- _Items from a data source_:
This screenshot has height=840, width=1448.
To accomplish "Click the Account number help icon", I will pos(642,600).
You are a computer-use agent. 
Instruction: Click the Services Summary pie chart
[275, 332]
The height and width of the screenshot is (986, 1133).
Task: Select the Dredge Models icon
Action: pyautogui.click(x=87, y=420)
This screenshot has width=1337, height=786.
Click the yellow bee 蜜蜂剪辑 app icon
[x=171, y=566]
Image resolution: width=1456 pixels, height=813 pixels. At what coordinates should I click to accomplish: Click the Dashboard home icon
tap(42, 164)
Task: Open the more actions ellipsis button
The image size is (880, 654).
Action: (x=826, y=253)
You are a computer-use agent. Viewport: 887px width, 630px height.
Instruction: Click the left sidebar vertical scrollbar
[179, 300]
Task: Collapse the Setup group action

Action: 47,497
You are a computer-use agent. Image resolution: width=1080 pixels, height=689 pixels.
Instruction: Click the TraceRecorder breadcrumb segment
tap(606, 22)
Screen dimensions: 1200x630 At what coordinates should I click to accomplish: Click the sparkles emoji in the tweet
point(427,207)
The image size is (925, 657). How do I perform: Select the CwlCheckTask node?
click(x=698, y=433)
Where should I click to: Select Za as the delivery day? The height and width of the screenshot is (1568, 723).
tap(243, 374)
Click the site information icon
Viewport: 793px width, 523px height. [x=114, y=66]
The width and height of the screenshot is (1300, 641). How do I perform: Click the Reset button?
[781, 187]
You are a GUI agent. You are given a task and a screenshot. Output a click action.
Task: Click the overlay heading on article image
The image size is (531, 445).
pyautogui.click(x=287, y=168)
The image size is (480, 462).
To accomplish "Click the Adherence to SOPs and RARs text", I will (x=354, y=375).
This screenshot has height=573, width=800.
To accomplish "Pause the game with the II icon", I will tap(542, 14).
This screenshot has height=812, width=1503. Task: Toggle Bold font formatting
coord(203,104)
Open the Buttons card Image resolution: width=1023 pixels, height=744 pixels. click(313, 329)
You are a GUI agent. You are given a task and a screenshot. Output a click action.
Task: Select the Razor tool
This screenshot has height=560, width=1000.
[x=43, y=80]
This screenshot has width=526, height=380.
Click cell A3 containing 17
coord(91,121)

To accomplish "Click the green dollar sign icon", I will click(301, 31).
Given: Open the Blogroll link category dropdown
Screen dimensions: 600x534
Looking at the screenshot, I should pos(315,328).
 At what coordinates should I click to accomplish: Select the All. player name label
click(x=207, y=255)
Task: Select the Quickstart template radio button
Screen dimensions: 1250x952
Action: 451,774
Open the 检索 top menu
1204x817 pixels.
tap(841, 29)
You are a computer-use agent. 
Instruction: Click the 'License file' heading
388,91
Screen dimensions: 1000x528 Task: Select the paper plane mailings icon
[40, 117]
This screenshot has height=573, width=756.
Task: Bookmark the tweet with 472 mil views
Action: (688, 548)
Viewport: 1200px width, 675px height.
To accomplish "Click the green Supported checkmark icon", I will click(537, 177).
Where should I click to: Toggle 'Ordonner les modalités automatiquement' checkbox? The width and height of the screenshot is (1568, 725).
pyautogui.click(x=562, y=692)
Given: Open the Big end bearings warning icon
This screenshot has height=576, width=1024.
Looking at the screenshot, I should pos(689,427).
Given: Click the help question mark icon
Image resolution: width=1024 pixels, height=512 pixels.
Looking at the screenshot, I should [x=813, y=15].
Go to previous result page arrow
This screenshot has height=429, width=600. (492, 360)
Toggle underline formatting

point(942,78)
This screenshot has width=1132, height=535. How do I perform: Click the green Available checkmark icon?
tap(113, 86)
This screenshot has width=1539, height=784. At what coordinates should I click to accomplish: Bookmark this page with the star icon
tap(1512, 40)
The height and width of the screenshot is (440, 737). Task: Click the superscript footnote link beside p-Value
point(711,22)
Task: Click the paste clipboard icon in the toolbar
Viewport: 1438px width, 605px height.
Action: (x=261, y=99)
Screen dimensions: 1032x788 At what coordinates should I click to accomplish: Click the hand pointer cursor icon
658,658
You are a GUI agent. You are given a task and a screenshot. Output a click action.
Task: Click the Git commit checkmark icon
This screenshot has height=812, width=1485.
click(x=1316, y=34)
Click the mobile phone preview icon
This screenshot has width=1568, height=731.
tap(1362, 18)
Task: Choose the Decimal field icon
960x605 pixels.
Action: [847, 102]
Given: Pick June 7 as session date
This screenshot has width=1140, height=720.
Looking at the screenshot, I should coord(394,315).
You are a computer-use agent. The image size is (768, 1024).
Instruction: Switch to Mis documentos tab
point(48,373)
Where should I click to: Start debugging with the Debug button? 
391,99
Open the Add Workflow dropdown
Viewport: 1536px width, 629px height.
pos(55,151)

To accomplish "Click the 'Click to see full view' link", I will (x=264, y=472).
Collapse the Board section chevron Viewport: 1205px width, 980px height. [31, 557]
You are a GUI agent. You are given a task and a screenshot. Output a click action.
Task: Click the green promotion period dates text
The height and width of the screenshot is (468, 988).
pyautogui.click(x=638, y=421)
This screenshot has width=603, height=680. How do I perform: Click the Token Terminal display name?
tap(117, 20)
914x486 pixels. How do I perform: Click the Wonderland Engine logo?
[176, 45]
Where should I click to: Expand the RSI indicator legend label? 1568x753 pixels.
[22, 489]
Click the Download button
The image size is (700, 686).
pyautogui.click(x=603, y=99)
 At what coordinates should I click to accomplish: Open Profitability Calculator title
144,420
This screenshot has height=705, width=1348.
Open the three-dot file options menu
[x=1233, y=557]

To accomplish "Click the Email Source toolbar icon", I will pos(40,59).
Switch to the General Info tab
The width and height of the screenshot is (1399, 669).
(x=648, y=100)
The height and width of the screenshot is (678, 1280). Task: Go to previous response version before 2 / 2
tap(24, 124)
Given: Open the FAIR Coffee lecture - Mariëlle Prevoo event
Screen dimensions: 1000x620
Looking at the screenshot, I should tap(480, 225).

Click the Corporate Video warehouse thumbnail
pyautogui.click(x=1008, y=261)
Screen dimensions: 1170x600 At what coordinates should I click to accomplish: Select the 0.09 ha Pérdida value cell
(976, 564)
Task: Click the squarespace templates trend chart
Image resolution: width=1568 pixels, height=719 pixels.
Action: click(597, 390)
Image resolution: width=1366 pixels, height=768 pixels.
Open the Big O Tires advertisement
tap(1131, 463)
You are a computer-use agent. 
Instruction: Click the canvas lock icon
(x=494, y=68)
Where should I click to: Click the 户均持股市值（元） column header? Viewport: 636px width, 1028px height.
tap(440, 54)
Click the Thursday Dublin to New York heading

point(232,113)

- _Exercise aim_: If a line of the data above contains "text", copy it out.

- _Result for this exercise_:
To accomplish "Click the Adherence to SOPs and RARs text", I will (x=354, y=375).
Task: Click the green promotion period dates text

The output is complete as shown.